Issues with Page Speed reports
Incident Report for Pingdom

AWS S3 Postmortem

Note: All times shown below are in Universal Coordinated Time (UTC).

TL;DR AWS US-East went down, Pingdom had temporary issues with Page Speed Checks and report history. Uptime monitoring and alerting unaffected.

The Outage

At 18:35 Pingdom operations noticed errors with our US-East region Page Speed Check service. Around 19:00 AWS acknowledged that a problem with a high rate of errors to S3 (Simple Storage Service) caused issues for their customers. The problem was identified as having originated from a data center region in Virginia. With over 1 million users of the service, predictably many services were affected by the data, including Pingdom.

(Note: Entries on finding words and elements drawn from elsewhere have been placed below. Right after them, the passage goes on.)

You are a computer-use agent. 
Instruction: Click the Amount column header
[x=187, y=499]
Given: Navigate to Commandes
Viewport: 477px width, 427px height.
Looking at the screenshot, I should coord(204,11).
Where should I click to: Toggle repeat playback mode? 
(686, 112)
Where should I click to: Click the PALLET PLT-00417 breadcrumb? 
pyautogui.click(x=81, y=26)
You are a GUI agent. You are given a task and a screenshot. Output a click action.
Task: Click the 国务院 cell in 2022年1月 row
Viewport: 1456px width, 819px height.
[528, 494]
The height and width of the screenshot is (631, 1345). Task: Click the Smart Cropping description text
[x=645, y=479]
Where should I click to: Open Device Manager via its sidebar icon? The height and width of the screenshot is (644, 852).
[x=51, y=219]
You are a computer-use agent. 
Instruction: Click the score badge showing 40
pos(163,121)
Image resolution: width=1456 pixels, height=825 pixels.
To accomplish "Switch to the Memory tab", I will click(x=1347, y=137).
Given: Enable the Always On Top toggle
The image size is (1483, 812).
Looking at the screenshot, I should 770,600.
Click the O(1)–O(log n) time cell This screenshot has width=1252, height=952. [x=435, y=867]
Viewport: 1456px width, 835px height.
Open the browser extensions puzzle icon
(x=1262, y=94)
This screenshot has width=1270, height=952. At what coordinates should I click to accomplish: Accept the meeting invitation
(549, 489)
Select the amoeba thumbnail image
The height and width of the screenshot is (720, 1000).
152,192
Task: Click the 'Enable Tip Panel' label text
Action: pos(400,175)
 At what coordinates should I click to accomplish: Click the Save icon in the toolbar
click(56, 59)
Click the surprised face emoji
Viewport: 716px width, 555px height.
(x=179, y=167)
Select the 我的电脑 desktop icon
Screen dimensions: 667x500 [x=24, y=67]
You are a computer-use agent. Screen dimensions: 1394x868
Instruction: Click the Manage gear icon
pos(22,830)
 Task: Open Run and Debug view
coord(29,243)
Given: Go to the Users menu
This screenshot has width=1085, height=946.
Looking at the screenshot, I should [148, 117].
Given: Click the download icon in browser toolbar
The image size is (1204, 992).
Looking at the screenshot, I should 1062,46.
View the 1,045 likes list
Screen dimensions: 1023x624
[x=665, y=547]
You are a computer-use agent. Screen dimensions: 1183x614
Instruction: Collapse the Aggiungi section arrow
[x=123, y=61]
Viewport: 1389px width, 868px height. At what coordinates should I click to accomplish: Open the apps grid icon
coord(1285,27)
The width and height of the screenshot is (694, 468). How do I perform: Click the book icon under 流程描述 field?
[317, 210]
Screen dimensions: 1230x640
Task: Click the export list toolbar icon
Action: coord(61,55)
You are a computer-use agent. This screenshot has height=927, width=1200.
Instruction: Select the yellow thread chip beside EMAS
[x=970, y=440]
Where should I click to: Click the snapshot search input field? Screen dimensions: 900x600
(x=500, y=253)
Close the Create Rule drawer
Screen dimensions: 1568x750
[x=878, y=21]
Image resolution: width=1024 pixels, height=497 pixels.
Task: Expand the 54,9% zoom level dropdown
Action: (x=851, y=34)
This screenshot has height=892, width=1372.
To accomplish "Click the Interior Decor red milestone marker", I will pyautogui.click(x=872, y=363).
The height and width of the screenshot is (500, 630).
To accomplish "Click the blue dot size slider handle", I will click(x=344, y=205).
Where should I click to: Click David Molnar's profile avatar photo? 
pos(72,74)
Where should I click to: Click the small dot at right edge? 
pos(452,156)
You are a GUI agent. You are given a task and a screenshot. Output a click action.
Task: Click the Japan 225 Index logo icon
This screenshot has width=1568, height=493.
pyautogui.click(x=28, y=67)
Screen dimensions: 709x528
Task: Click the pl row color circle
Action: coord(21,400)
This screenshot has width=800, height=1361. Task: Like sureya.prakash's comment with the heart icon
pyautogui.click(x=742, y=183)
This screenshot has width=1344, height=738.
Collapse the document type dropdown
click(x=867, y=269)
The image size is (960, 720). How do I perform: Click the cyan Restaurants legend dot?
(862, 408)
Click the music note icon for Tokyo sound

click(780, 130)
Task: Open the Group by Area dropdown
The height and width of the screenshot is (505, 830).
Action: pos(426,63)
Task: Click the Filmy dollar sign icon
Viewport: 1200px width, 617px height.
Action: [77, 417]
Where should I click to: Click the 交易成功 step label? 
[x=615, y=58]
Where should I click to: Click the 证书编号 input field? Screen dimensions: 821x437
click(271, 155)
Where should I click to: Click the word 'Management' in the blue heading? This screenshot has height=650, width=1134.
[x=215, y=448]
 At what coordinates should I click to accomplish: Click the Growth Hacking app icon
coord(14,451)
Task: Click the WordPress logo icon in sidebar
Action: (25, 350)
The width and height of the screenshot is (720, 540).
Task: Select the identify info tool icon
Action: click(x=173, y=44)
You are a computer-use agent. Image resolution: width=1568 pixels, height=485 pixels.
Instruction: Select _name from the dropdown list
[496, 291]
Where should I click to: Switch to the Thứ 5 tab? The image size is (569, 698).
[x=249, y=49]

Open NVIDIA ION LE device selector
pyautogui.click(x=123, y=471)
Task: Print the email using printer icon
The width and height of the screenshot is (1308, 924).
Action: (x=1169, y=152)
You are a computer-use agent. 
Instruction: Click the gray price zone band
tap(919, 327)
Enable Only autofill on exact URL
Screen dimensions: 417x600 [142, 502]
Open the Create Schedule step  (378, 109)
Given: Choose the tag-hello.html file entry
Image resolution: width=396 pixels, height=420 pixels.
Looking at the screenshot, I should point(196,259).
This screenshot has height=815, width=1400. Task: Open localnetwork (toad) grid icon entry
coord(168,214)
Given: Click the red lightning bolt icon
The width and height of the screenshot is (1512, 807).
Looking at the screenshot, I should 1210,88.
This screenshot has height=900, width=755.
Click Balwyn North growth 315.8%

By 23:00, AWS had reported a full recovery of service levels to S3.

Effect on Pingdom services

At 18:35 on February 28th 2017, we began experiencing issues with Amazon S3, resulting in problems fetching and displaying data for our Page Speed and historical Uptime reports.

The issues with AWS meant that at 18:35, we noticed degraded performance for Page Speed monitoring for our US-East and Europe probe clusters. Service for Page Speed monitoring via these servers was restored at 23:30 when AWS reported that their service had resumed normal operation.

Some Transaction Check alerts were delayed up to 10-15 minutes during this outage as well, when the S3 outage impacted EC2 services.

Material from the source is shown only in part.